Audit Committee report
The Audit Committee of the board of directors has furnished the following report:
As noted in the committee’s charter, TI management is responsible for preparing the company’s financial statements. The company’s
independent registered public accounting firm is responsible for auditing the financial statements. The activities of the committee are in
no way designed to supersede or alter those traditional responsibilities. The committee’s role does not provide any special assurances
with regard to TI’s financial statements, nor does it involve a professional evaluation of the quality of the audits performed by the
independent registered public accounting firm.

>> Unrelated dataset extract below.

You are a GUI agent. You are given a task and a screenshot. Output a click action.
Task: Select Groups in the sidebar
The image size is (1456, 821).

The committee has reviewed and discussed with management and the independent accounting firm, as appropriate, (1) the audited
financial statements and (2) management’s report on internal control over financial reporting and the independent accounting firm’s
related opinions.
The committee has discussed with the independent registered public accounting firm, Ernst & Young, the required communications
specified by auditing standards together with guidelines established by the SEC and the Sarbanes-Oxley Act.
The committee has received the written disclosures and the letter from the independent registered public accounting firm required by the
applicable requirements of the Public Company Accounting Oversight Board, regarding the independent registered public accounting firm’s
communications with the Audit Committee concerning independence, and has discussed with Ernst & Young the firm’s independence.
Based on the review and discussions referred to above, the committee recommended to the board of directors that the audited financial
statements be included in the company’s annual report on Form 10-K for 2014 for filing with the SEC.